There was a small epiphany in church last week when we sang the recessional "O Sacred Head, Now Wounded," a German chorale in which we basses must jump around more limberly than we may be used to. A tough part compared with "When the Roll Is Called up Yonder," and I stood in the rear and struggled with it, and then as the choir recessed down the main aisle and came up and stood in the side aisles, three basses wound up standing near me, like border collies alongside the lost sheep, and I got myself in their draft and we sang our way to the barn. (Moral: Get with the group - just make sure it's the right one.)
I came to church as a pagan this year, though wearing a Christian suit and white shirt, and sat in a rear pew with my sandy-haired, gap-toothed daughter, whom I would like to see grow up in the love of the Lord, and there I was, a skeptic in the henhouse, thinking weaselish thoughts.
This often happens around Easter. God, in his humorous way, sometimes schedules high holy days for a time when your faith is at low tide, a mud flat strewn with newspapers and children's beach toys, and while everyone else is all joyful and shiny among the lilies and praising up a storm, there you are, snarfling and grumbling. Which happened to me this year. God knows all about it, so I may as well tell you.

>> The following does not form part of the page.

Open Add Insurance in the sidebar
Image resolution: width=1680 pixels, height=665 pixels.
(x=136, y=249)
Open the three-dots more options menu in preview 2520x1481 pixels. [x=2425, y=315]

Holy Week is a good time to face up to the question: Do we really believe in that story, or do we just like to hang out with nice people and listen to organ music? There are advantages, after all, to being in the neighborhood of people who love their neighbors. If your car won't start on a cold morning, you've got friends.
A year or so ago, I sat down and read the four Gospels in one fell swoop, and somehow the jaggedness of some of it shook my faith, which maybe was based more on visuals - Jesus tending his flock, and little children gathered at his knee, sunbeams bursting through storm clouds, and so forth - and then I read about how the early church cobbled the Scriptures together, which has to raise doubts in anyone's mind. The Jews got stone tablets and the Mormons arranged for an angel to bring them their holy text, but ours was hammered out through a long, contentious political process, sort of like the tax code, and that's something you don't care to know more about.

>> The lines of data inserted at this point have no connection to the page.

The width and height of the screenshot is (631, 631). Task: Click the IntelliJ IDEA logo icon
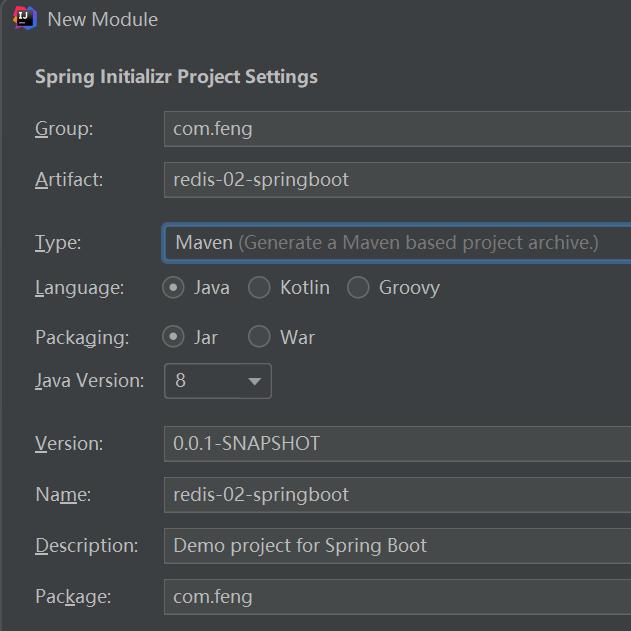coord(22,19)
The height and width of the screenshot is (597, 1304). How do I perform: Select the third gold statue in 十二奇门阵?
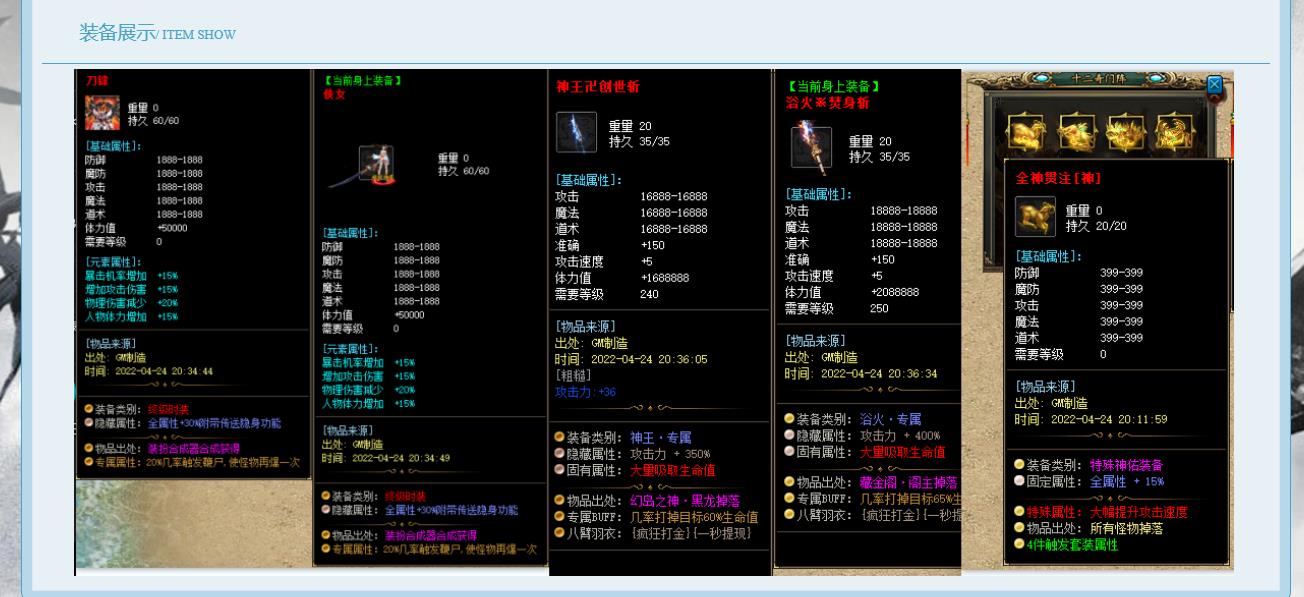coord(1126,131)
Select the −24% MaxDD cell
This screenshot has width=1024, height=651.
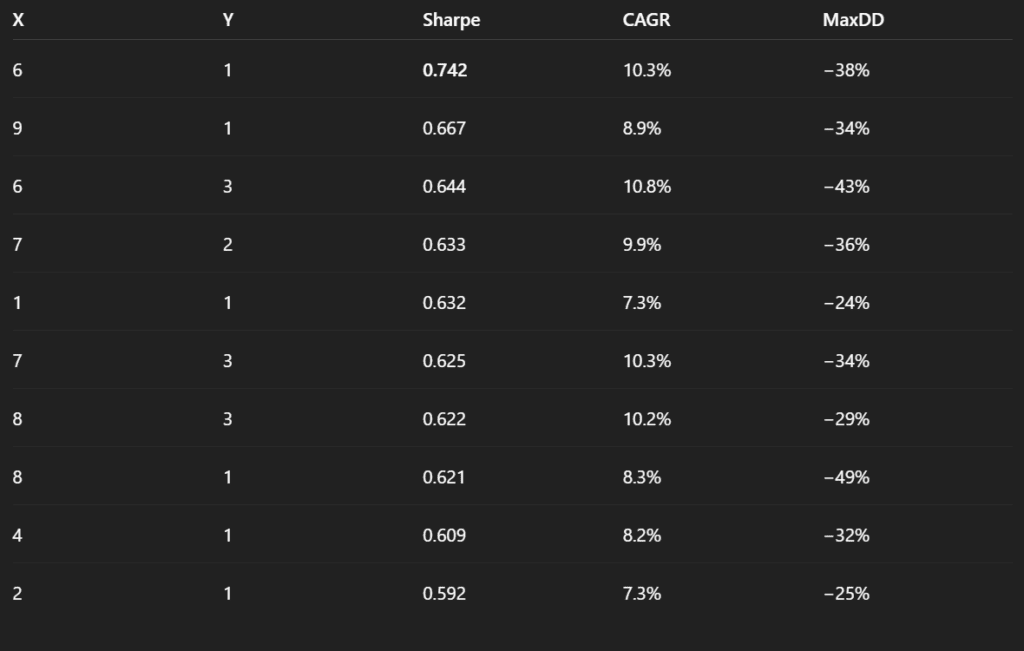846,303
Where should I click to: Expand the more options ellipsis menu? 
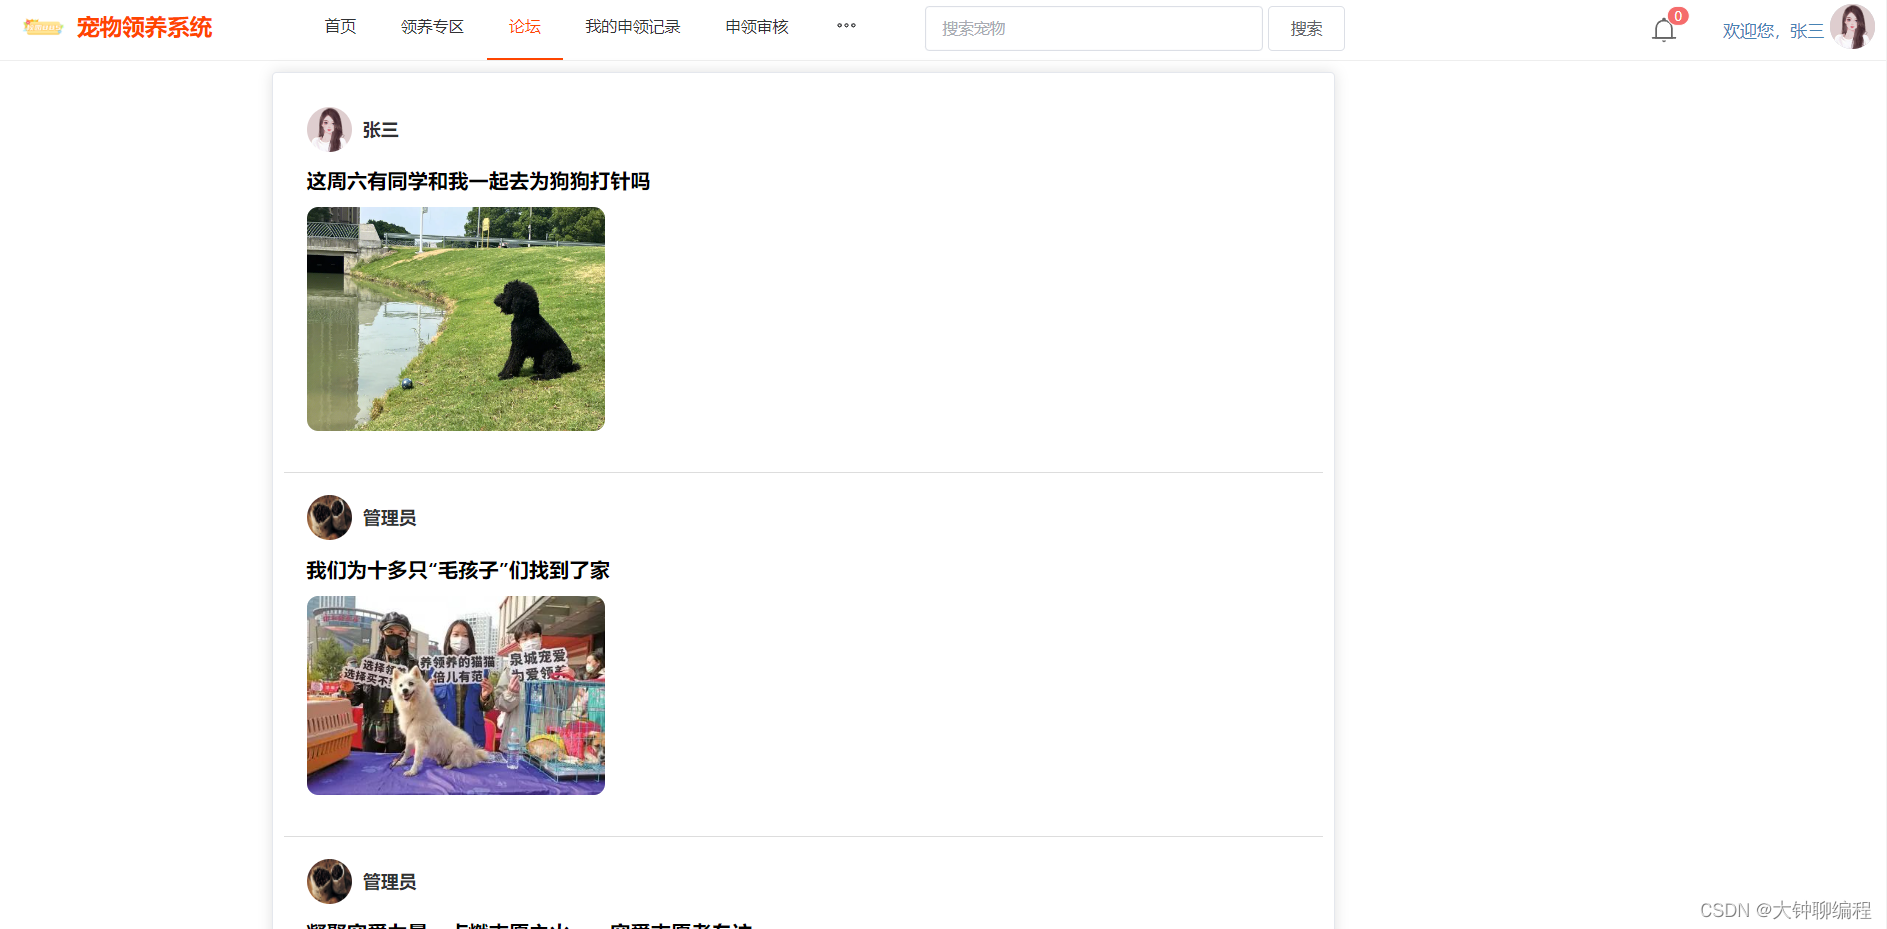point(845,26)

I don't doubt God's existence - there he is - but I doubt his interest in us right now, and I haven't the faintest idea what he wants from me.

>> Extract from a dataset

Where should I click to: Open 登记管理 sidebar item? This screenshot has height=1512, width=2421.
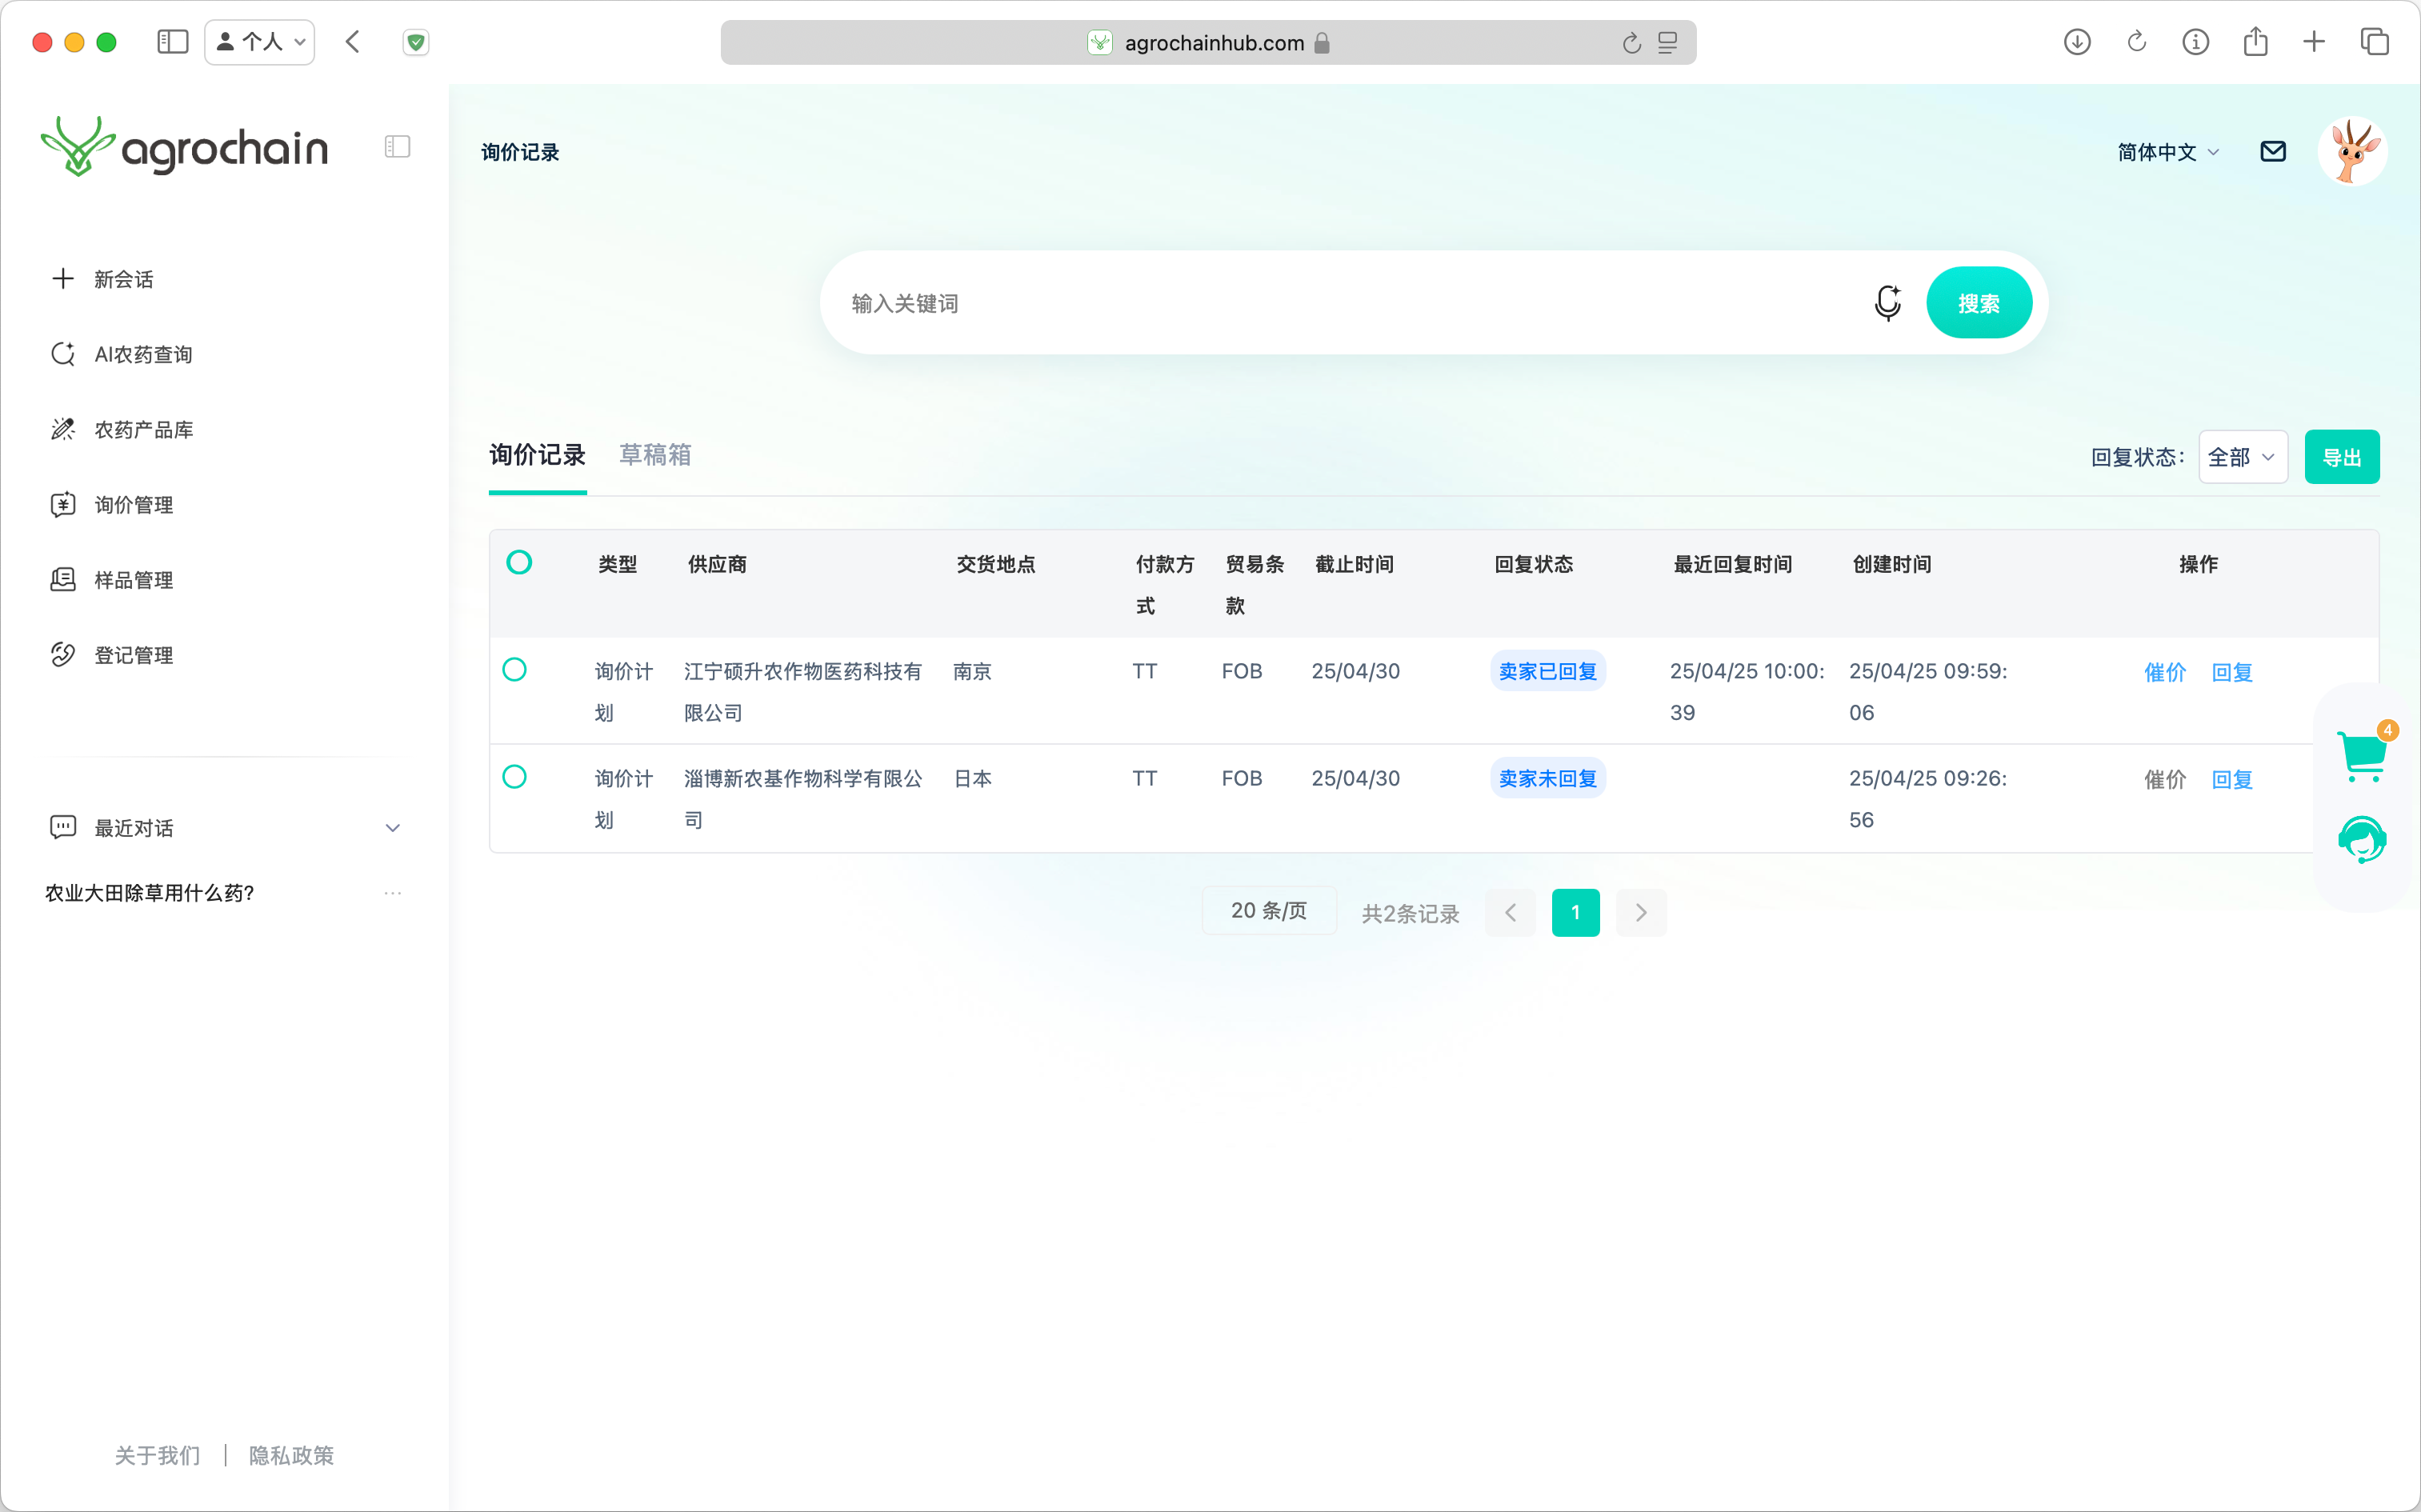[x=133, y=655]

So I sat and felt miserable. And then we had to chant the Psalm, which went, "I am in trouble, my life is wasted with grief and my years with sighing." Oh boy. David really gets into the blues, he is the Howlin' Wolf of the Chosen, and when he sings, "I have become a reproach even to my neighbors, a dismay to those of my acquaintance, when they see me in the street they avoid me," I know that feeling. The leper. The unbeliever. And that's how I felt when my fellow basses came up alongside and we put our backs to it and sang.
There is comfort for the doubter in the Passion story. You are not alone. Jesus' cry from the cross was a cry of incredulity. The apostle denied even knowing Jesus three times. The guy spent years with Jesus, saw the miracles up close, the raising of Lazarus, the demons cast out, the sick healed, the water-walking trick, all of the special effects, but when the cards were down, he said, "Who? Me? No way."
He repented. I would too, but not quite yet.
Skepticism is a stimulant, not to be repressed. It is an antidote to smugness and the great glow of satisfaction one gains from being right. You know the self-righteous - I've been one myself - the little extra topspin they put on the truth, their ostentatious modesty, the pleasure they take in being beautifully modulated and cool and correct when others are falling apart. Jesus was rougher on those people than he was on the adulterers and prostitutes.
So I will sit in the doubter's chair for a while and see what is to be learned back there.